RAC Database Hang Analysis

---Node: knewracn1 Clock: '13-03-02 06.20.04' SerialNo:178224

---SYSTEM:

#pcpus: 1 #vcpus: 2 cpuht: Y chipname: Intel(R) cpu: 7.97 cpuq: 2 physmemfree: 441396 physmemtotal:

5019920 mcache: 2405048 swapfree: 11625764 swaptotal: 12583912 hugepagetotal: 0 hugepagefree: 0 hugepagesize: 2048 ior: 93 iow: 242 ios: 39 swpin: 0 swpout: 0 pgin: 90 pgout: 180 netr: 179.471 netw: 124.380 procs: 305 rtprocs: 16 #fds: 26144 #sysfdlimit: 6815744 #disks: 5 #nics: 4 nicErrors: 0 TOP CONSUMERS:

topcpu: 'gipcd.bin(4205) 5.79' topprivmem: 'ovmd(719) 214072' topshm: 'ora_ppa7_knewdb(27372) 841520' topfd: 'ovmd(719) 1023' topthread: 'crsd.bin(4415) 48'

CPUS:

cpu0: sys-4.94 user-3.10 nice-0.0 usage-8.5 iowait-10.93 cpu1: sys-5.14 user-2.74 nice-0.0 usage-7.88 iowait-4.68 PROCESSES:

name: 'ora_smco_knewdb' pid: 27360 #procfdlimit: 65536 cpuusage: 0.00 privmem: 2092 shm: 17836 #fd:

26 #threads: 1 priority: 20 nice: 0 state: S

name: 'ora_gtx0_knewdb' pid: 27366 #procfdlimit: 65536 cpuusage: 0.00 privmem: 2028 shm: 17088 #fd:

26 #threads: 1 priority: 20 nice: 0 state: S

name: 'ora_rcbg_knewdb' pid: 27368 #procfdlimit: 65536 cpuusage: 0.00 privmem: ...

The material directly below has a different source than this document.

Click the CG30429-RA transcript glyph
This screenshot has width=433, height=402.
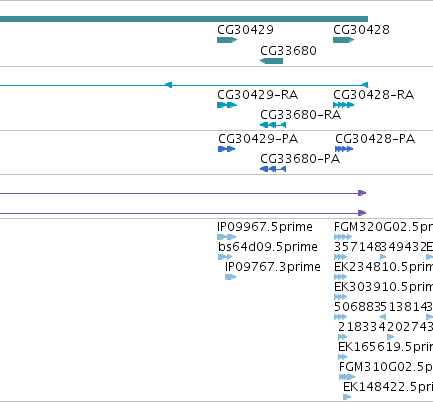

In this section, we will explore the conceptual basis for invoking and interpreting a hang analysis dump to diagnose a potential RAC database hung/slow/blocking situation. When a database either is running unacceptably slow, is hung due to an internal system developed interdependence deadlock or a latch causing database hung/slowness,

or else a prolonged deadlock/block hurts overall database performance, it is advisable to perform a hang analysis, which helps greatly in identifying the root cause of the problem. The following set of examples explains how to invoke and use the hang analysis:

SQL> sqlplus / as sysdba SQL> oradebug setmypid SQL> oradebug unlimit

SQL> oradebug setinst all -- enables cluster-wide hang analysis SQL> oradebug –g all hanganalyze 3 --is the most commonly used level

<< wait for couple of minutes >>

SQL> oradebug –g all hanganalyze 3

The hang analysis levels can be the currently set value between 1 to 5 and 10. When hanganlyze is invoked, the diagnostic information will be written to a dump file under $ORACLE_BASE/diag/rdbms/dbname/instance_name/trace, which can be used to troubleshoot the problem.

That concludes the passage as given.